Monday, 11 August 2008

Fighting back

mount kenya

Mount Kenya
Photo from Flickr/Kalense Kid. Creative Commons licence.

Among the Yiaku, one of Kenya’s smallest ethnic groups, 98% of women aged over 30 have undergone female genital cutting (FGC), sometimes referred to as female genital mutilation (FGM). Those that have escaped being cut are ones born to fathers from outside communities.

Custom has it that girls are circumcised aged between 9 and 15 during April and December, about 1000 per year. Immediately after that local schools report that the number of girls attending school drops by 40%. There is a high rate of illiteracy.

Little is known about the Yiaku, a people with limited exposure to the outside world. They are believed to have settled in Mukogodo Forest about 4,000 years ago, apparently after migrating from Ethiopia. Their cultural beliefs have been dominated by the Maasai, but they are now trying to revive their own traditions and language Yiakunte. Very few, approximately 1.5% speak the language fluently, and they are elderly.

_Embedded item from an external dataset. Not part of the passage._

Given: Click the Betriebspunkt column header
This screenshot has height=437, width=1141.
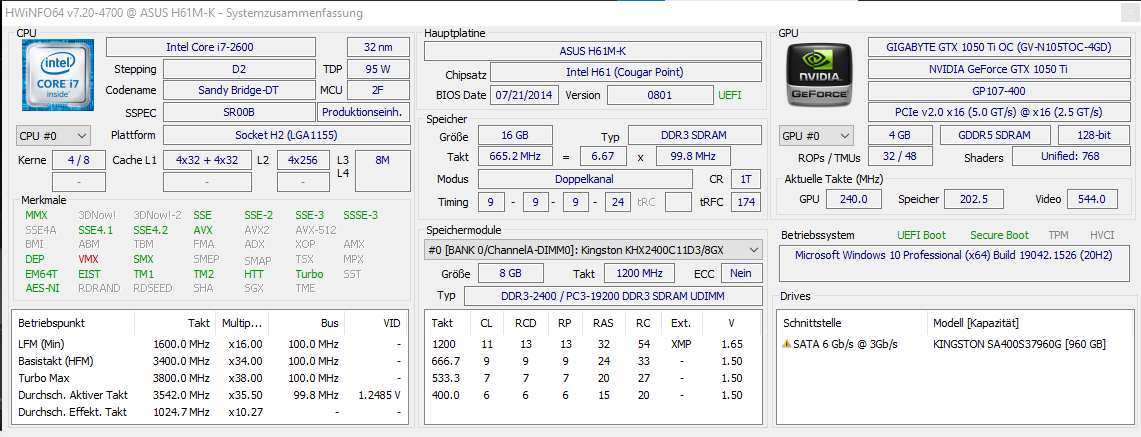Looking at the screenshot, I should pyautogui.click(x=52, y=324).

A campaign has begun among the Yiaku to eradicate FGM. Over the last year 200 girls have been given alternative rites of passage, and are given training on their rights, health issues, reproduction and HIV/Aids. At the first session, 40 girls were expected, but 72 turned up. Two weeks ago, 82 attended.

Slowly but surely progress is being made. The girls who have escaped the cut will be able to continue at school, contribute to their communities, and educate future generations.

This work is supported by MS, a Danish organisation, in Kenya.
Information from The Standard, Nairobi.

Other posts on this subject include:
Papillon's story, a young French woman tells of the effects it had on her
Aminata's story
Senegal, Tostan and FGM


  1. I suppose it is not surprising that I had never heard of the Yiaku; I am pleased to see that progress is being made regarding FGM, slow but sure does it.

  2. I cannot remember the name of the model, but I remember her being featured in a magazine. She was public and very vocal about the impact this horrible thing had on her life.

  3. It's not at all something that's going to be achieved overnight, so I think it's very encouraging progress.

    Ettarose, I think it may be Waris Dirie your thinking of, but there may have been others, I don't know. It's a battle that needs constant reinforcement.